広告から見る2017年の世界見通し- WPP Webcast(17/3/3)より
世界最大の広告コミュニケーション企業であるWPPの2016年決算コンフェレンスが3月3日にロンドンで開催された。コンフェレンスの模様はビデオ(Video Webcast)で見ることできる。2017年の広告市場動向だけでなく、デジタル化の動向、地域別の経済動向、世界経済の動向についても非常に参考になる。
市場予測のスペシャリストGroupM
2016年決算は、CFOのポール・リチャードソン(Paul Richardon)が説明したが、その後で、極めてWPPらしい、というかマーティン・ソレルらしいのは、市場予測のスペシャリスト、グループM(GroupM)のアダム・スミス(Adam Smith, Futures Director)が、2016-17年の見通しを説明するセッションを設けていることだ。
その内容について注目すべき点、印象に残った点は以下の通りである。
2016年の姿
1. 2016年のWPPの地域別売上高(Revenue)の上位6カ国は、前年比で、米国+1.9%、英国+1.8%、中国(Greater China)-0.2%、ドイツ+6.7%、オーストラリア・ニュージーランド+2.0%、フランス-1.6%となっている。米英が概ね好調。欧州では、ドイツの強さとフランスの弱さが対象的であり、EUに内在する問題が浮き彫りになっているともいえる。また、中国の不振ぶりが目立つ。2014年+7.9%、15年+2.2%に続いて、16年にはマイナス成長に落ち込んだわけである。
2. 2016年のBRICsにおけるWPPの国別売上高(Revenue)は、中国-0.2%、インド+11.2%、ブラジル-2.8%、ロシア+4.1%。中国、ブラジルが不振、インド、ロシアが好調である。ロシアは15年の-9.4%からのリカバリーとなった。インドは2桁成長とはなったが、15年の+16.9%からは減速した。
2017年の姿
3. グループMの全世界広告市場予測は、2016年が+4.3%(6月時点の+4.0%から上方修正)、2017年は+4.4%である。
新興国が牽引する広告市場の成長
4.金融危機前年の2007年を100とした広告支出は、2016年で先進諸国が92、新興国諸国は167となっている。先進諸国は今だ金融危機前のレベルまで回復していない。
EU(除くドイツ)の不振
5.EUについては、英国のみ2007年レベルを回復しているが、英国を除くEUでは80と不振が目立つ。またドイツ87、フランス82、オランダ72、イタリア67、スペイン62と地域内の格差も著しい。

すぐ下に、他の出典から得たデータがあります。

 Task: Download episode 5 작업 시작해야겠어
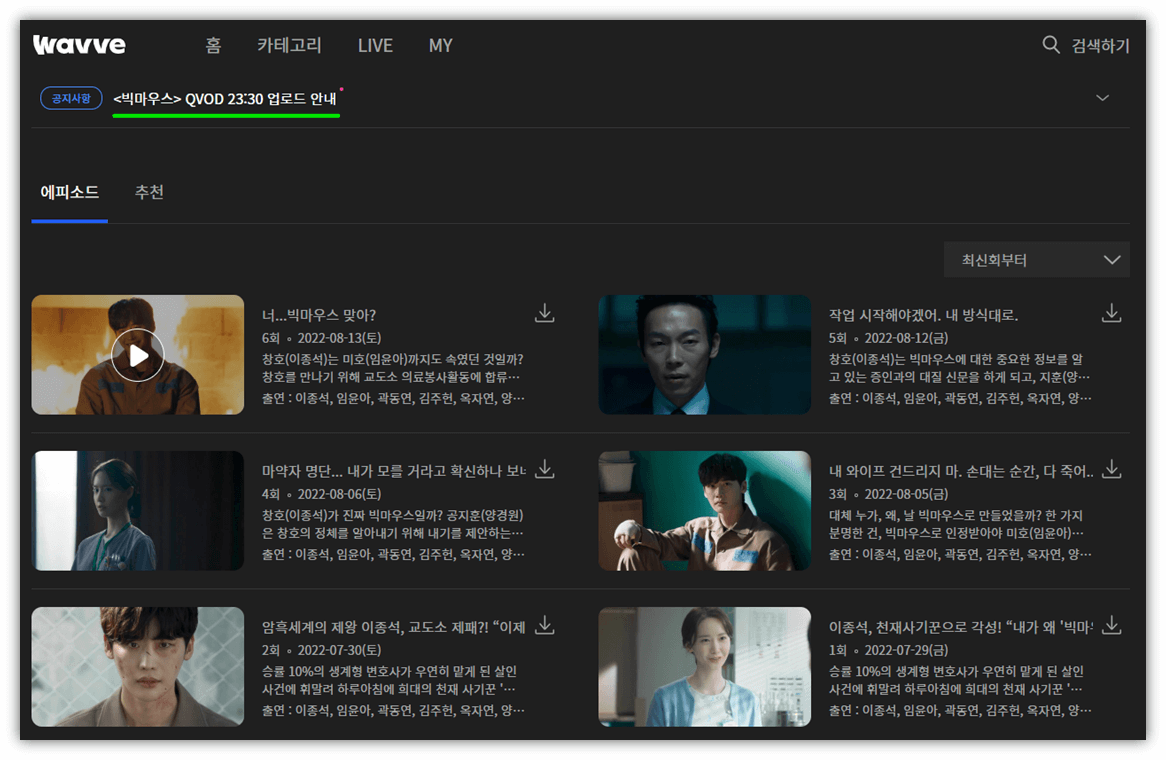coord(1111,312)

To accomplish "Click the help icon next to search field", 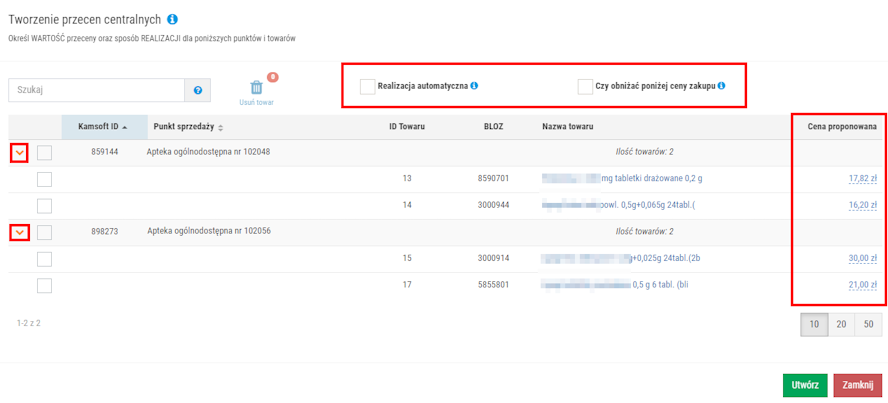I will [x=198, y=91].
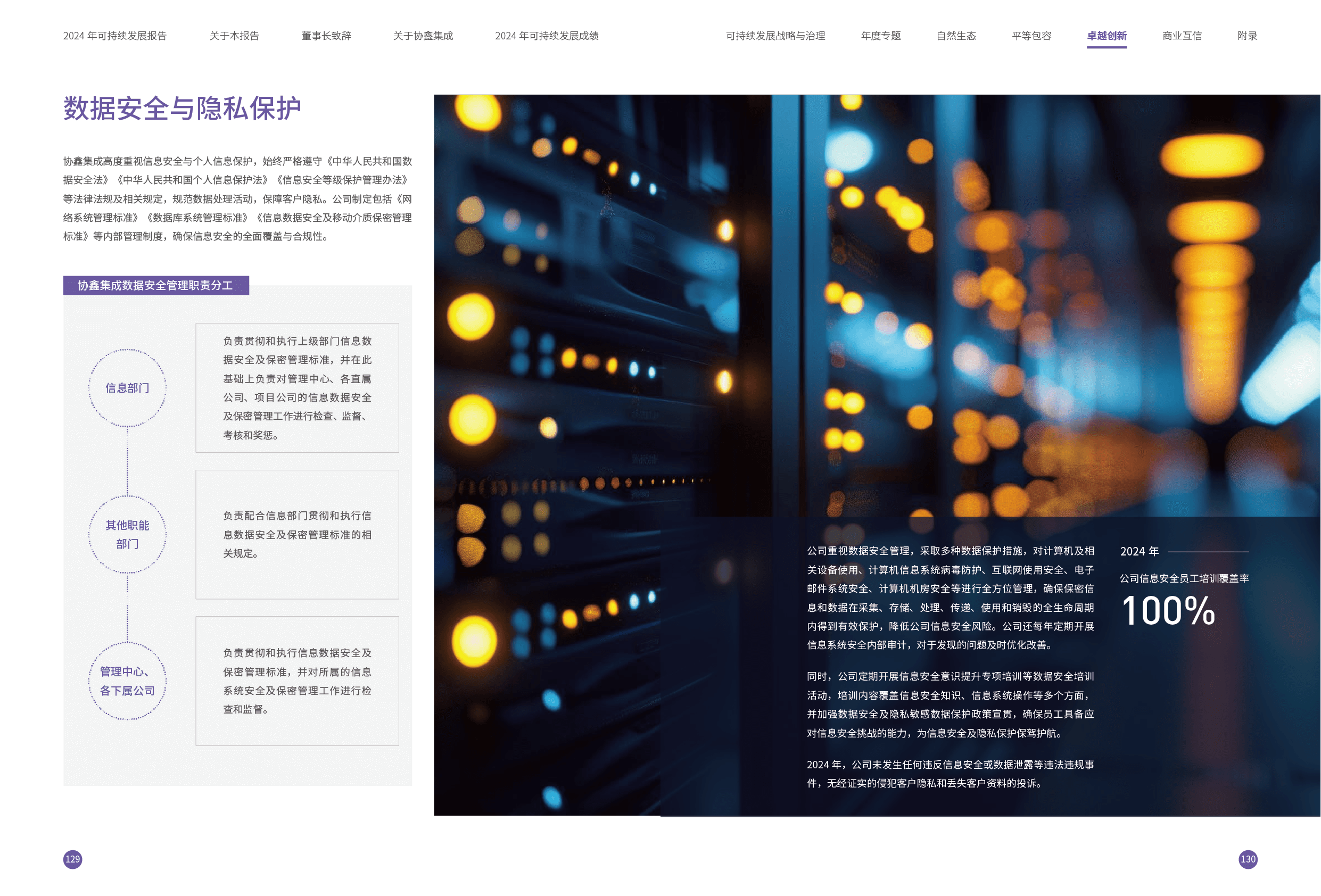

英国の好調さの背景には、デジタル広告の浸透の高さ、伸びがある。英国のデジタル広告は全体の50%に達しているが、それ以外のEUは30%程度となっている。英国では富の分散が進んでいるのに対して、他の欧州諸国では富が集中していることも問題の1つであるとアダム・スミスは指摘した。
シェアを高めるインド
6.2017年の世界の広告支出の伸びは、中国(+$6.2bn)、米国(+$4.7bn)が牽引することになると予想される。続くのが、英国(+$1.6bn)、アルゼンチン(+$1.4bn)、日本、インド、ロシア、オーストラリアである。インドは高成長を続けてきたが、金融引き締めにより2017年は+10%程度の成長に鈍化する。世界広告市場におけるインドのシェアは2015年の17%から16年には18%に高まると予想される。
7.先進国と新興国の広告市場成長への寄与は、金融危機後2010-15年では先進国32、新興国68と新興国が牽引したが、2016-17年は先進国46、新興国54とよりバランスしたものとなることが予想される。
8、世界の広告市場は、2017年に8年連続で回復することが予想されるが、名目GDPに占める広告市場のシェアは、2000年の0.9%から2021年には0.7%となることが(GroupMのモデルからは)予想される。これは、広告市場における新興国のシェアが高まることが一因と推定される。
デジタルが成長のドライバー
9.広告市場の成長のドライバーはデジタルである。広告市場成長へのデジタル広告の寄与度は、ポスト金融危機の2010-15年では72%であったが、2015-17年には94%とさらに高まることになると予想される。
10. 主要国における広告支出に占めるデジタル関連広告のシェアは、2001年実績、2015年実績、2020年予測でみると、
Digital as % of Total Ad Spend
2001 2015 2020E
US 1 28 36
UK 1 47 59
Germany 1 27 34
China 1 42 67
Brazil 0 7 11
Japan 2 25 33
Global 3 28 39
2017年のピクチャー: 標準シナリオとリスク要因
WPPのビデオ・コンフェレンスに参加して、描く大まかな2017年のピクチャーは、米国、中国を中心とした成長と、デジタルが牽引し、2016年に続き穏かな成長が見込まれるというものである。最大のリスク要因は、ドイツ一人勝ちの様相を呈するEUである。中国についても不透明感があるが、デジタルの浸透度が相対的に高いこともサポート要因となると期待される。
マーティン・ソレル(Martin Sorrell) – 持株会社CEOのモデル
最後に、WPPとそのCEOマーティン・ソレルについて一言述べておこう。WPPは、投資銀行調査部の証券アナリスト時代に電通、博報堂DY、アサツー・ディ・ケイ等日本の広告会社との比較の観点から調査の対象としていた。ビデオ・コンフェレンスであらためて感じたのはCEOマーティン・ソレル(Martin Sorrell)の健在振りである。
マーティン・ソレルは持株会社のトップとしてベンチマーク、良きモデルとなる人物である。WPPは、多数の広告会社、広告関連企業を傘下に持つホールディング・カンパニー(持株会社)である。マーティンの素晴らしさは何といっても持株会社CEOとして数字に強いこと。数字でグループ全体と部分をとらえる、市場動向をつかむ、競争企業との比較を行う、財務を律する、自社の強みと課題を把握する、リスクをコントロールする。その上で、現場にも足を運ぶ。実業のディーテイル(詳細)の精通ぶりにも驚かされる。そして、戦略と目的を明確化する。
マーティン・ソレルはM&Aの手法を駆使してWPPを成長させ、世界の広告トップ企業に仕立て上げた。企業のトップ、特に持株会社CEOはこうありたいと思わせる。